* [Text block]
>> Begin

In 20 years on the river, Wayne Loyless has settled on a surprisingly simple method for supplying his fish fries.

Nick Carter | April 1, 2008

When the white bass spawn really turns on, the fish will move from the deeper pockets up onto the sand flats on the inside bends of the river. When they mass on those sand flats, they’re easy to find because the boats will be stacked up on the fish.

Anchored up at one of Wayne Loyless’ honey holes for the white-bass run on the Oconee River, a jonboat idled past, and we were hailed with the customary greeting.

“Catchin’ anything?” the man in the front of the boat hollered over the drone of the outboard.

“A few,” was Wayne’s remarkably honest reply. We had been on the river all day, and it was about 3:30 p.m. before we caught our first fish. Now, at about 5 o’clock, the bite was beginning to pick up, just as Wayne said it would.

>> End

Pointing records for text and elements
>> Begin

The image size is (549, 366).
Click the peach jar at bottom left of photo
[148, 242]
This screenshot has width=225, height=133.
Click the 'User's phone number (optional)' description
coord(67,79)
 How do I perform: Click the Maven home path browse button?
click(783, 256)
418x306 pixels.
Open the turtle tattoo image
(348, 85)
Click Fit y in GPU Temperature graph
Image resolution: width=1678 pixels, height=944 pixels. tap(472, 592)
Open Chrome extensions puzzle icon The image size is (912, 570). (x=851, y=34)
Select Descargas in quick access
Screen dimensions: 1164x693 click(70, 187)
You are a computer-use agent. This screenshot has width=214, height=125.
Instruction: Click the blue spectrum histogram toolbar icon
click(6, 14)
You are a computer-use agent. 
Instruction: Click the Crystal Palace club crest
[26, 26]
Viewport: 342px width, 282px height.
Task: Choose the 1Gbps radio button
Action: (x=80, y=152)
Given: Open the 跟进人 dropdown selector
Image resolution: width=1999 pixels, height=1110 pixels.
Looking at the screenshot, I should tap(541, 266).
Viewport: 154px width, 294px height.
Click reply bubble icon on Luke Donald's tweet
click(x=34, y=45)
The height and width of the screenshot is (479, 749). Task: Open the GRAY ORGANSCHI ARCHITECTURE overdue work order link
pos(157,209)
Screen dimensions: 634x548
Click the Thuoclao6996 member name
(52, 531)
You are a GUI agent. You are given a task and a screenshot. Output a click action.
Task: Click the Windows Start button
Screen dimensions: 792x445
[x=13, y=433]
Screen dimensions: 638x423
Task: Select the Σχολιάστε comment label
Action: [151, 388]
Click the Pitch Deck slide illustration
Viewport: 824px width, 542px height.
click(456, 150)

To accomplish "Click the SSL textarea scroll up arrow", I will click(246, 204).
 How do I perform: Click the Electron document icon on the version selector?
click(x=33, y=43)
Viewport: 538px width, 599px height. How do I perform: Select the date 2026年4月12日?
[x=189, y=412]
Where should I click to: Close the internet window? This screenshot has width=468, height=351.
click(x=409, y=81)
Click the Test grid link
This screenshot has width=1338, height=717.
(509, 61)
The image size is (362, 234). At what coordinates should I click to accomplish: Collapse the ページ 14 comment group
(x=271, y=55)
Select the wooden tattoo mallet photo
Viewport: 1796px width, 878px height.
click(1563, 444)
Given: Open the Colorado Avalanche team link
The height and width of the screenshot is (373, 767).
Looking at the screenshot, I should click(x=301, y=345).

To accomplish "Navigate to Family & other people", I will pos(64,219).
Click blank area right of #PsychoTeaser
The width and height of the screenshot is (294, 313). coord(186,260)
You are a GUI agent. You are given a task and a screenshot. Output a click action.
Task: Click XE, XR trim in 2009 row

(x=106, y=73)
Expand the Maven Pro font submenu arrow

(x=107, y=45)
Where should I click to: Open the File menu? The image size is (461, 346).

>> End

* [Written problem A]
Answer these questions about the white bass fishing text:
(i) On which river was the white-bass run being fished?
(ii) At about what time was the first fish caught?
(iii) When the spawn turns on, where do the fish move from and to?
* [Written problem B] Revise the rows from the first row through the line containing "Image resolution: width=1678", replacing "peach jar" with "honey jar" and keeping everything else unchanged. Return only those lines.

* [Written answer A]
(i) The Oconee River.
(ii) About 3:30 p.m.
(iii) From the deeper pockets up onto the sand flats on the inside bends of the river.

* [Written answer B]
The image size is (549, 366).
Click the honey jar at bottom left of photo
[148, 242]
This screenshot has width=225, height=133.
Click the 'User's phone number (optional)' description
coord(67,79)
 How do I perform: Click the Maven home path browse button?
click(783, 256)
418x306 pixels.
Open the turtle tattoo image
(348, 85)
Click Fit y in GPU Temperature graph
Image resolution: width=1678 pixels, height=944 pixels. tap(472, 592)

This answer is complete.